### EXERCISE MATERIALS ###
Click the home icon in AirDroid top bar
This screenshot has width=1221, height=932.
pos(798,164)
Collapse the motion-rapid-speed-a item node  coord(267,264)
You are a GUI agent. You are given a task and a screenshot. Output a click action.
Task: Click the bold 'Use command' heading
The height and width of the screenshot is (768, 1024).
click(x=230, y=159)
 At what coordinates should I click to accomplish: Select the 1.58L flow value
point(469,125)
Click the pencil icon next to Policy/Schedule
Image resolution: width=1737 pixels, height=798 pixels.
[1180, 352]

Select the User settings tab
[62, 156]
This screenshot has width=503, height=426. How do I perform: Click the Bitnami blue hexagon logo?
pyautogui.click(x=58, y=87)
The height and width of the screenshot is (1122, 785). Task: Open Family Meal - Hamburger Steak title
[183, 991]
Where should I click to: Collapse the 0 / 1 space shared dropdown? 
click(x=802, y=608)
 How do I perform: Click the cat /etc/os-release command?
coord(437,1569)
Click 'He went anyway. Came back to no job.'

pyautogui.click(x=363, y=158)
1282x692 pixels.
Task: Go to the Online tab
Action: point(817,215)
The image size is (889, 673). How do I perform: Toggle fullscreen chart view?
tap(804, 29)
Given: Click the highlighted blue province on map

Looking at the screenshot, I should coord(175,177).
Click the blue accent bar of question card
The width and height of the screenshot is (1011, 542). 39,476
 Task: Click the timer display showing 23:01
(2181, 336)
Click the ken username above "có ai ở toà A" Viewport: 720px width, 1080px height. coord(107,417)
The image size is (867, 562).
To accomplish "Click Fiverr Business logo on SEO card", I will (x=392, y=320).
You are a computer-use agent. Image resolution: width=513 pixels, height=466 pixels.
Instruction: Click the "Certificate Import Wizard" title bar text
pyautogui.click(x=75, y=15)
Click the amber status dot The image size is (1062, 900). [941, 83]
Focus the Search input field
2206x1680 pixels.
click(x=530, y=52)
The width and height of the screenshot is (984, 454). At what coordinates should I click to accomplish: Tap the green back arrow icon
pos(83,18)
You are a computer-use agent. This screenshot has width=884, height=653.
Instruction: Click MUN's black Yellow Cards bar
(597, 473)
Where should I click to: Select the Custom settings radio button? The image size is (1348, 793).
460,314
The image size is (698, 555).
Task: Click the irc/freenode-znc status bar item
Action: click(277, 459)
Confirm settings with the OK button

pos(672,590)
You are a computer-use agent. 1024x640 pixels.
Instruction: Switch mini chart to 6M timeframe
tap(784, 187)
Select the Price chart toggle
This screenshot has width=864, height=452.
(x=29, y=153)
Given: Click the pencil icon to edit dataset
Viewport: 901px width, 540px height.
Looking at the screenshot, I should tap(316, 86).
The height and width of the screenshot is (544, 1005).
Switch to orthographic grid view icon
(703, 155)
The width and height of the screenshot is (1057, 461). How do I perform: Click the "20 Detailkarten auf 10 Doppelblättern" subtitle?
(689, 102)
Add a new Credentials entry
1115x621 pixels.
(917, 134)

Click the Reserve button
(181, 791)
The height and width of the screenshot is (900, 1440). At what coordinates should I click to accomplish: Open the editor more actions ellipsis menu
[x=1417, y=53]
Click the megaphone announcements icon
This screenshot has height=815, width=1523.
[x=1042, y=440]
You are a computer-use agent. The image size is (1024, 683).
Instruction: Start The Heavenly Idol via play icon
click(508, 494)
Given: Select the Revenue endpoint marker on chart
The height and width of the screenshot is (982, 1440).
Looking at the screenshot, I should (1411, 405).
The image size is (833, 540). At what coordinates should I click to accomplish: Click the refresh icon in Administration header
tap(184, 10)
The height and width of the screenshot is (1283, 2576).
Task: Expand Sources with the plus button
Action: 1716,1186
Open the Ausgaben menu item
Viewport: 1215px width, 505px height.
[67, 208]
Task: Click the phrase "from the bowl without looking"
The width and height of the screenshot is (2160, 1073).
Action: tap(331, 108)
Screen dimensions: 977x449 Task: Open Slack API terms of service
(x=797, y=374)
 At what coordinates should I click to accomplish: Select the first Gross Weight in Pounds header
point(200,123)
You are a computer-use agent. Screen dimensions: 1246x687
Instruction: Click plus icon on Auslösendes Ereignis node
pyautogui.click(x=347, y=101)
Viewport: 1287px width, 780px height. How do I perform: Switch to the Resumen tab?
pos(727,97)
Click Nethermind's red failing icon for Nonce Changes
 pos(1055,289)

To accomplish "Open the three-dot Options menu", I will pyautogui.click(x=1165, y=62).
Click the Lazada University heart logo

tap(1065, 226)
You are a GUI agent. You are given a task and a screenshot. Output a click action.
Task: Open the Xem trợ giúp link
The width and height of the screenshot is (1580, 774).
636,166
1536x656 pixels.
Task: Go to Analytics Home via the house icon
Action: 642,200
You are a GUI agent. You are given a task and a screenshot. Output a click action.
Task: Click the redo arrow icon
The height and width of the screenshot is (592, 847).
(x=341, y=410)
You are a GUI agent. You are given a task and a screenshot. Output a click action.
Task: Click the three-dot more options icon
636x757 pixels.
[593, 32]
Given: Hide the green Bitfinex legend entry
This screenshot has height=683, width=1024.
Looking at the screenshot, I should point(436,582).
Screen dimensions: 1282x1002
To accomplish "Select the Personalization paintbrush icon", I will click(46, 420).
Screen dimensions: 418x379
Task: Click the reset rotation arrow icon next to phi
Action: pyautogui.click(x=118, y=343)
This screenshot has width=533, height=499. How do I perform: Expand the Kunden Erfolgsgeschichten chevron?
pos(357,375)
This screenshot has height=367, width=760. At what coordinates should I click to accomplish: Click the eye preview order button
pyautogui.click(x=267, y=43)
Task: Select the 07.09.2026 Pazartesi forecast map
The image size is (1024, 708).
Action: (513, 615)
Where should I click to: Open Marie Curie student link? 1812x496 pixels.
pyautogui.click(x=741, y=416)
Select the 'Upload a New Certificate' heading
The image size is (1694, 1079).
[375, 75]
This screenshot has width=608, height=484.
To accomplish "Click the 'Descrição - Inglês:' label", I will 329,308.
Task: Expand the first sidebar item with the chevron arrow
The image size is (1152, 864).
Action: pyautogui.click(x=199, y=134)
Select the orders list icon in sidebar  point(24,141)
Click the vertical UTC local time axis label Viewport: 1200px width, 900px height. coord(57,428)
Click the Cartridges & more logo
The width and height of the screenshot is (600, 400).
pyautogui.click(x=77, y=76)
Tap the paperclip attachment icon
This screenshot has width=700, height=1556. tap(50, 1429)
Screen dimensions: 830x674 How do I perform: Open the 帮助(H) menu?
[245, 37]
###
The reply should consist solely of the lines above from the one that has "Where should I click to: Select" through the one that has "You are a computer-use agent. 1024x640", reproduced exactly.

# [SOLUTION FOR THIS EXERCISE]
Where should I click to: Select the Custom settings radio button? The image size is (1348, 793).
460,314
The image size is (698, 555).
Task: Click the irc/freenode-znc status bar item
Action: click(277, 459)
Confirm settings with the OK button

pos(672,590)
You are a computer-use agent. 1024x640 pixels.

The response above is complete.